_Page excerpt:_
[Start of section]

Those who were avid readers of Meghan Markle's - now the Duchess of Sussex - blog, The Tig, would know what this means. A Tig moment - named after Meghan's favourite wine, Tignanello - simply means a moment of awareness. In Meghan's words, "So there I am, with very minimum wine knowledge, and I take a sip of this wine. It just wasn't red or white - suddenly I understood what people meant by the body, legs, structure of wine. It was an ah-ha moment at its finest. For me, it became a 'Tig' moment - a moment of getting it."
Now, you may be wondering, what about the colour of her dress was so important? You see, she was wearing this bright yellow dress, and yellow is quite a happy colour. It is a colour I associate with happiness. Seeing that dress just gave me a cheerful feeling, and suddenly I understood. I got it. I had to take a step back to reflect on the happy moments.

[End of section]

Carry on the passage above about Meghan Markle's "Tig moment," picking up after its final sentence.

_Given records:_
[Start of section]

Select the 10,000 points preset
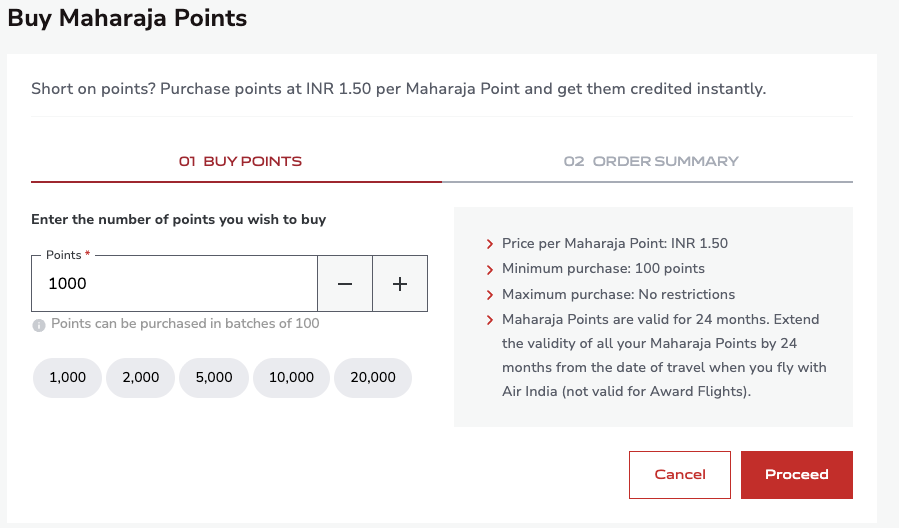Viewport: 899px width, 528px height. (291, 378)
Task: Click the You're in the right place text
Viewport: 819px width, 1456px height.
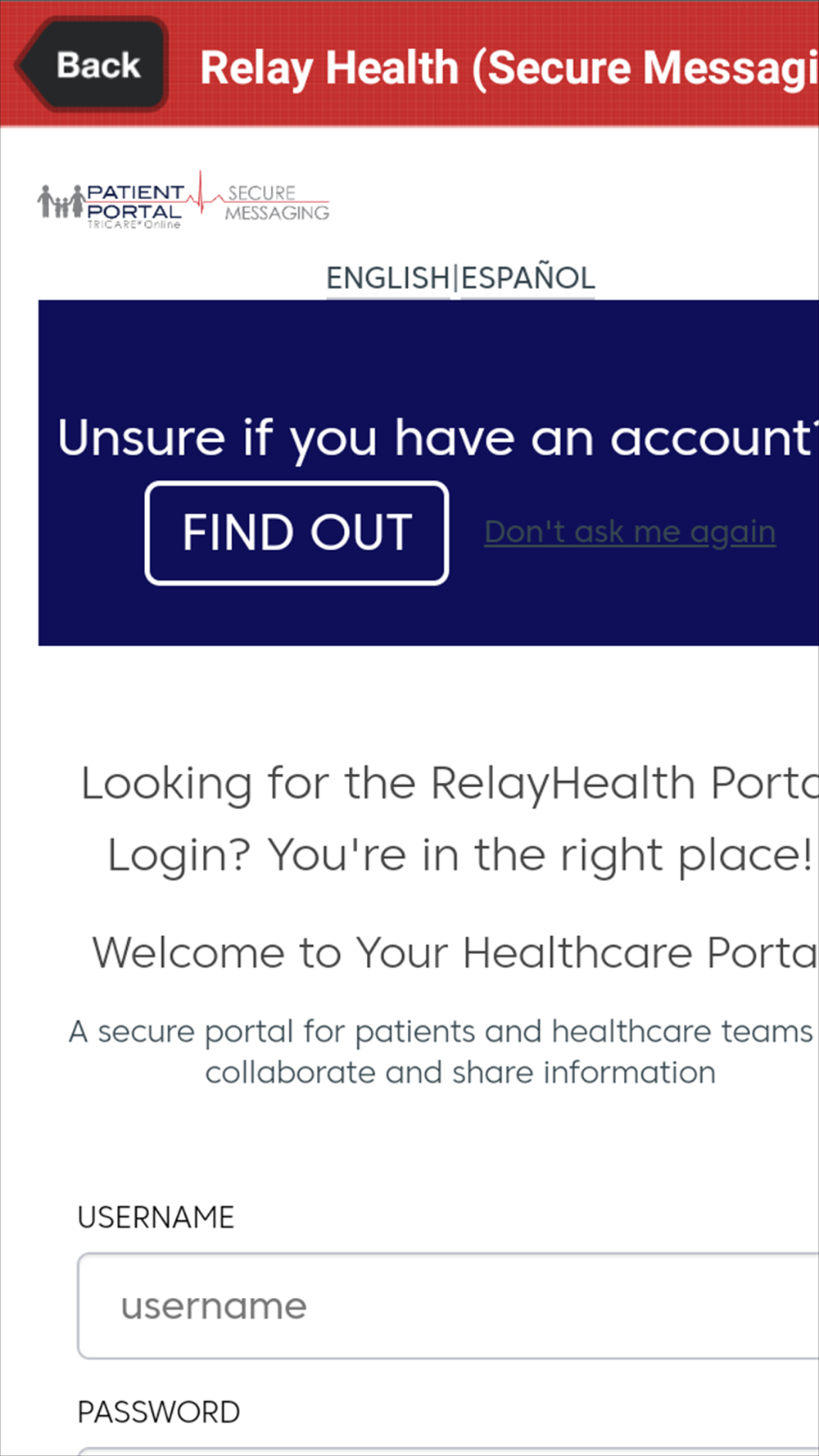Action: coord(540,856)
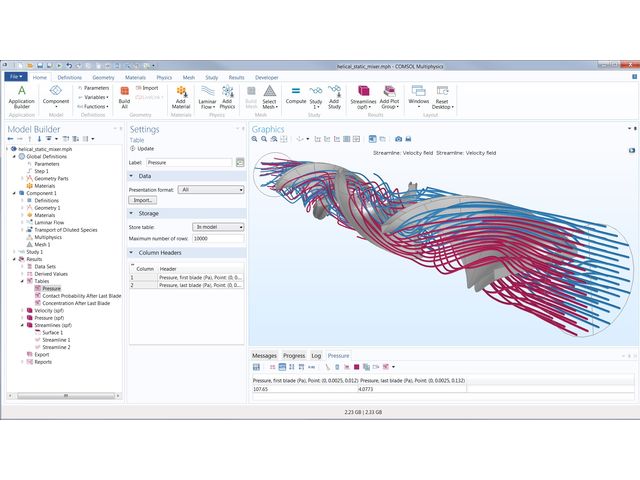640x480 pixels.
Task: Open the Presentation format dropdown
Action: tap(212, 189)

[End of section]

_Expected answer:_
Negative headlines get much more attention than positive headlines. That's why the news is dominated by bad news. Does it mean that the world is getting worse and worse everyday? In some ways, yes, and in some ways, no. Bad things aren't the only things that happen, good things happen too. And while we need to pay attention to the bad things so that we can fix those issues, we also need to pay attention to the good things so that we don't get stuck in a loop of depressive thoughts. This was a reminder that I very much needed.
So here I am now, asking you too to take a moment to reflect on the positive moments you've had in your life. Big moments, small moments, all of them matter. A happy story you read, a game you enjoyed, a movie you liked, a song that got you on your feet, an award you won, a moment of inspiration... What makes you happy? What is it you enjoy doing?